Author: Robert Stedall
Publisher: Book Guild Publishing
Published: 2012-07-26
Total Pages: 500
ISBN-13: 1846246466
DOWNLOAD EBOOKMary Queen of Scots: Catholic martyr or manipulative femme fatale On 10 February 1567, conspirators bent on killing Henry, Lord Darnley, King-Consort of Mary Queen of Scots successfully razed his Edinburgh residence at Kirk o' Field in a huge explosion. Soon afterwards, Darnley's partially-clothed body was discovered in a nearby orchard, strangled to death by an unknown assailant. Rumours of Mary's involvement in his murder quickly surfaced. Placards across Edinburgh implied that she had provoked the Earl of Bothwell into killing her husband in a crime of passion. This became more plausible when she tried to avoid having to prosecute him for the murder, and subsequently married him, encouraged by her most senior Protestant nobles. While Mary's motives for the marriage might be explained by her need for his protection, those of the Nobility who had encourage it are confusing.
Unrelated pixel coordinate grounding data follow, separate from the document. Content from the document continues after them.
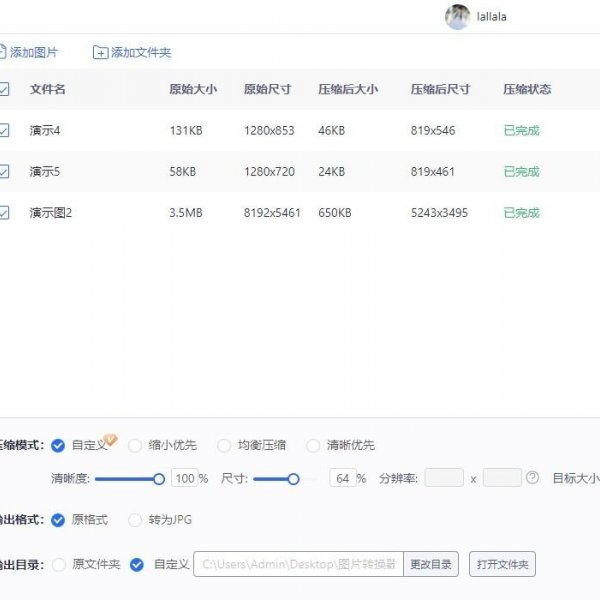Toggle the select-all checkbox in header row
The height and width of the screenshot is (600, 600).
tap(4, 89)
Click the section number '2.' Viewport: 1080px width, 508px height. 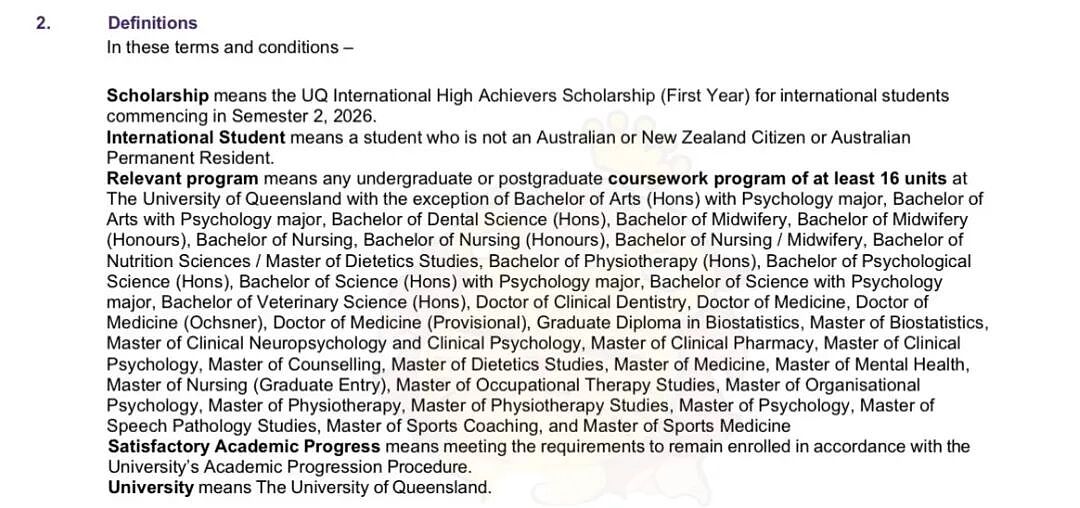tap(43, 23)
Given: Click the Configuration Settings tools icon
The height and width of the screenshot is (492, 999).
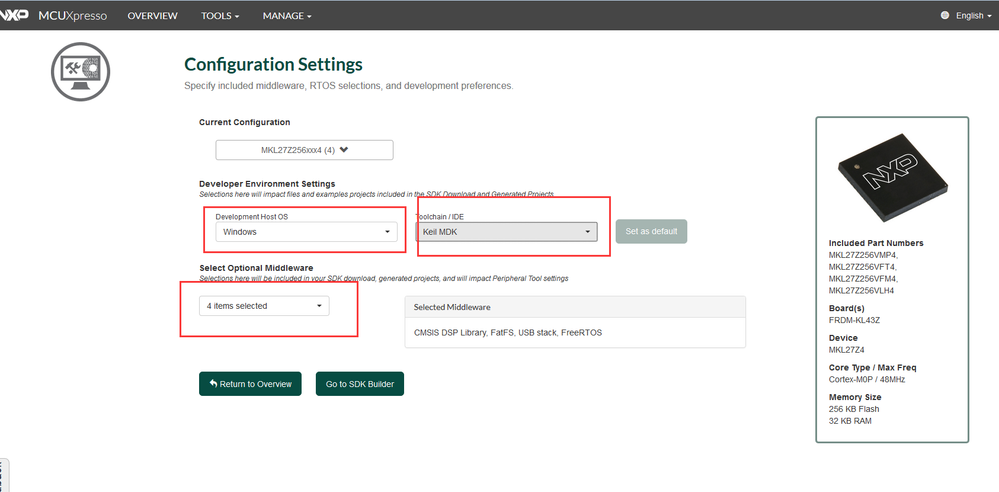Looking at the screenshot, I should point(80,72).
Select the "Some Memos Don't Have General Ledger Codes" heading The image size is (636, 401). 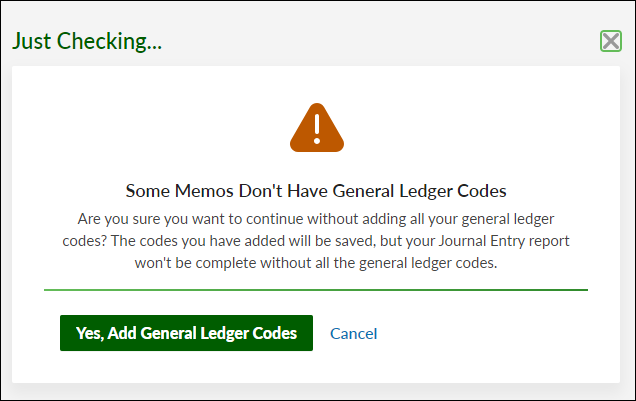(316, 191)
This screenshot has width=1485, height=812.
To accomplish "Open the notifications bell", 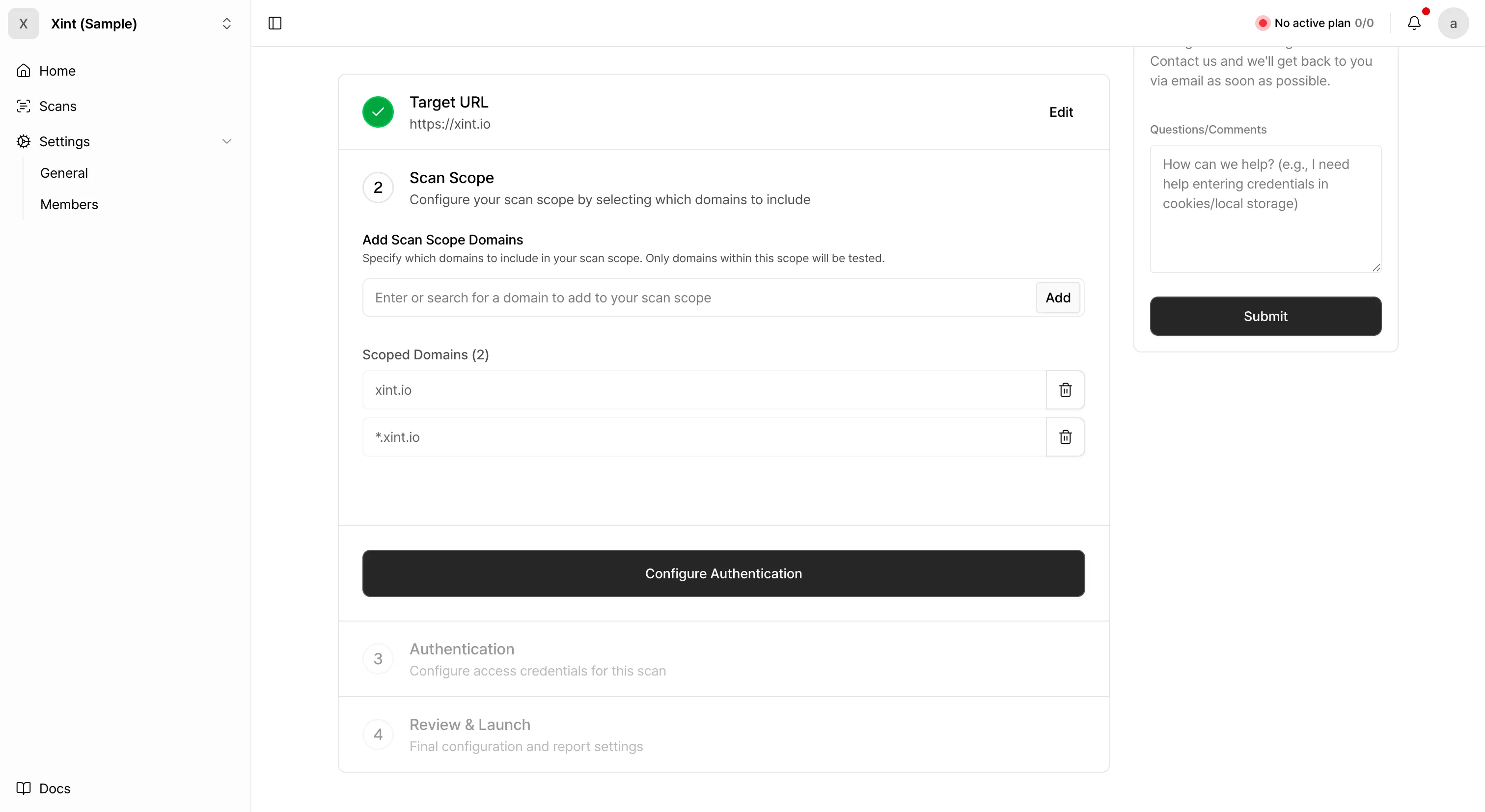I will pos(1413,23).
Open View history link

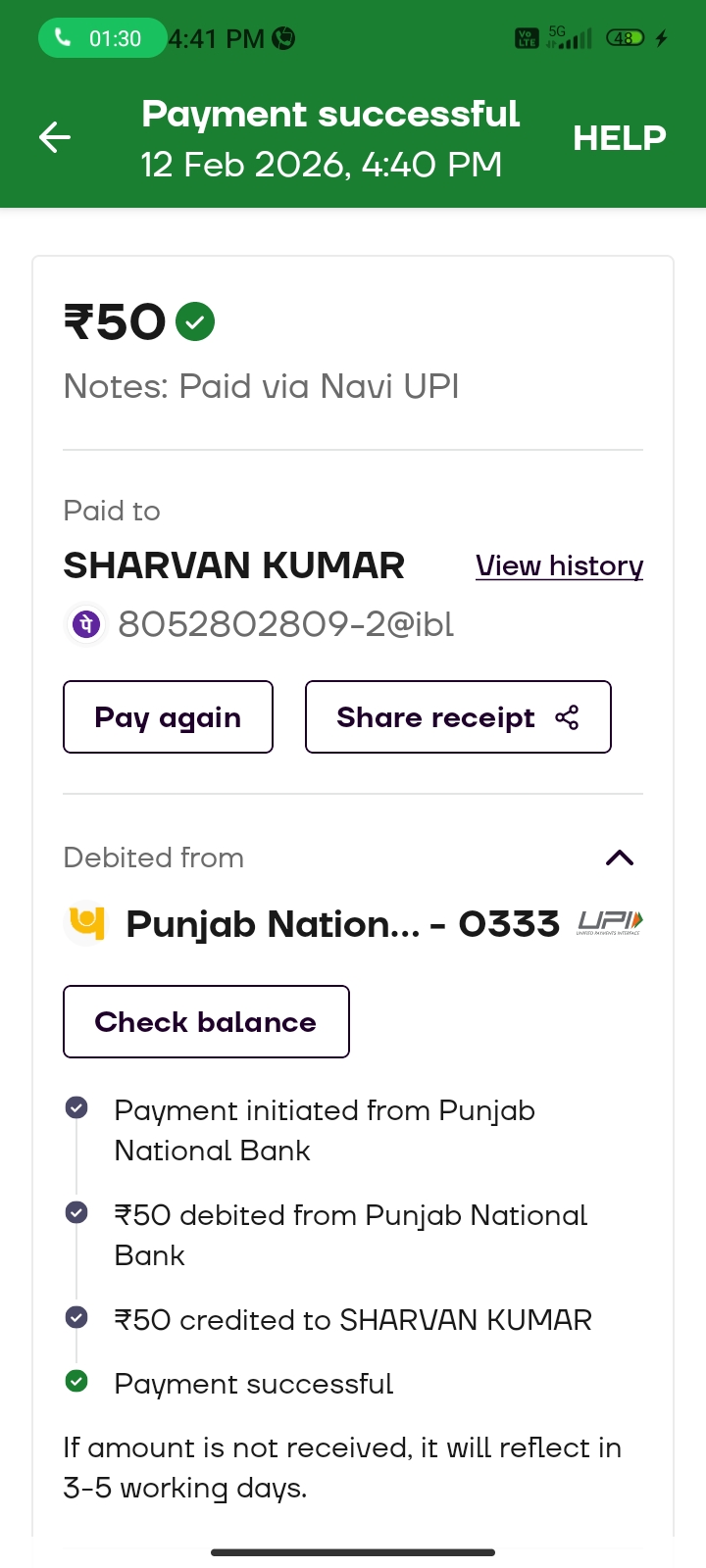coord(559,565)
Why would they want a union, which would inevitably place Bothwell, a man they hated, as head of government? Was their motif to associate her in the murder plot? Mary's involvement in Darnley's murder has remained one of the great historical mysteries. Genealogist and author Robert Stedall has spent ten years researching the inter-marriages within Scottish peerage to provide an explanation for their motives in removing Mary from the throne. In this first volume, of his two volume history of Mary and James, he explains in vivid detail the switching allegiances of the nobility, and can reveal for the first time, the gripping true story of Mary's downfall and imprisonment.
Author: John Guy
Publisher: Fourth Estate
Published: 2018-12-27
Total Pages:
ISBN-13: 9780008331870
DOWNLOAD EBOOKSoon to be a major film, this is a dramatic reinterpretation of the life of Mary, Queen of Scots by one of the leading historians of this period. She was crowned Queen of Scotland at nine months of age, and Queen of France at sixteen years; at eighteen she ascended the throne and began ruling one of the most fractious courts in Europe, riven by religious conflict and personal lust for power. She rode out at the head of an army in both victory and defeat; saw her second husband assassinated, and married his murderer. At twenty-five she entered captivity at the hands of her rival queen, from which only death would release her. The life of Mary Stuart is one of unparalleled drama and conflict. From the labyrinthine plots laid by the Scottish lords to wrest power for themselves, to the efforts made by Elizabeth's ministers to invalidate Mary's legitimate claim to the English throne, John Guy returns to the archives to explode the myths and correct the inaccuracies that surround this most fascinating monarch. The portrait that emerges is not of a political pawn or a manipulative siren, but of a shrewd and charismatic young ruler who relished power and, for a time, managed to hold together a fatally unstable country.